#### Supplied text
It tasted like soft, fleshy honey. A texture both fibrous and melt-in-your-mouth. The skin was tender and edible, the center a dusky pink. A fig is an inverted flower, pollinated by a wasp that squeezes through a tiny opening at its base, sometimes leaving parts of itself behind. There is a chapter of the Quran—Surah at-Teen, The Fig—in which Allah “swears by the fig and the olive.” Teen, the Arabic word for fig, is an uncountable noun. There is no singular or plural. Neither one nor many. They exist as presence, not quantity. A miracle not to be counted, but to be experienced.
And then, there were the strawberries of Gaza.
Tiny berries, barely the size of a thumbprint, the size strawberries were meant to be. They ripen in Gaza’s winter, a warm sweetness punctuating the chilly air. A field of ruby hearts carried in cardboard crates to open-air markets. One spring in Ramallah, I couldn’t find Gazan strawberries in any of the markets. Then, in a traffic jam at a busy intersection, I spotted a roadside fruit stand. Cartons of strawberries stacked like offerings. I rolled down my window and shouted to the vendor, “Min Ghazza?” From Gaza?

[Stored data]
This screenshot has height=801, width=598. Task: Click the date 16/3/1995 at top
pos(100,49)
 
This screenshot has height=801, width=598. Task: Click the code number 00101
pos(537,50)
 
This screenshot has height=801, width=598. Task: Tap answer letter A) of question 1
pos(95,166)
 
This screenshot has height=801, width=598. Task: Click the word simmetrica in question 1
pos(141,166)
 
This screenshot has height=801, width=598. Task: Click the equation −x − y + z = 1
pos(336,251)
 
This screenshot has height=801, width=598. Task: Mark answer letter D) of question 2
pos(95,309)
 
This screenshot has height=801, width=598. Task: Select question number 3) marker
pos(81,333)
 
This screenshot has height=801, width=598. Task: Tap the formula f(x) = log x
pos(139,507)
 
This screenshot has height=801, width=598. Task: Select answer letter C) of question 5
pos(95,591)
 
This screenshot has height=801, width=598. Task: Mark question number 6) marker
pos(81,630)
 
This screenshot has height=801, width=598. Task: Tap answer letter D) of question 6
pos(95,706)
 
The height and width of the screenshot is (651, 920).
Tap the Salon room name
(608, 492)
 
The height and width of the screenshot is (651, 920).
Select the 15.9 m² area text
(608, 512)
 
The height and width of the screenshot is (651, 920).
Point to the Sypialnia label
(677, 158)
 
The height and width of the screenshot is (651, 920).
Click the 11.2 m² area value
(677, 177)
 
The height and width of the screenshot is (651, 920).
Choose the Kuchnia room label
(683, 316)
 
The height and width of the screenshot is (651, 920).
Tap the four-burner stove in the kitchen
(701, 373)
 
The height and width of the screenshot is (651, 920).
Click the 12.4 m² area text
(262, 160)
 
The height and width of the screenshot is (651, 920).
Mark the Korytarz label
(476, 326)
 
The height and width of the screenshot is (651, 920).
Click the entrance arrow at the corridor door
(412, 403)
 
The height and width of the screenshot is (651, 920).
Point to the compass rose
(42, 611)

#### Questions to answer
**A.** In the passage on figs and strawberries, what kind of noun is teen, the Arabic word for fig?
**B.** Write out everything in the passage on figs and strawberries from "It tasted like" down to "to be experienced.".

#### Answer section
**A.** An uncountable noun

**B.**
It tasted like soft, fleshy honey. A texture both fibrous and melt-in-your-mouth. The skin was tender and edible, the center a dusky pink. A fig is an inverted flower, pollinated by a wasp that squeezes through a tiny opening at its base, sometimes leaving parts of itself behind. There is a chapter of the Quran—Surah at-Teen, The Fig—in which Allah “swears by the fig and the olive.” Teen, the Arabic word for fig, is an uncountable noun. There is no singular or plural. Neither one nor many. They exist as presence, not quantity. A miracle not to be counted, but to be experienced.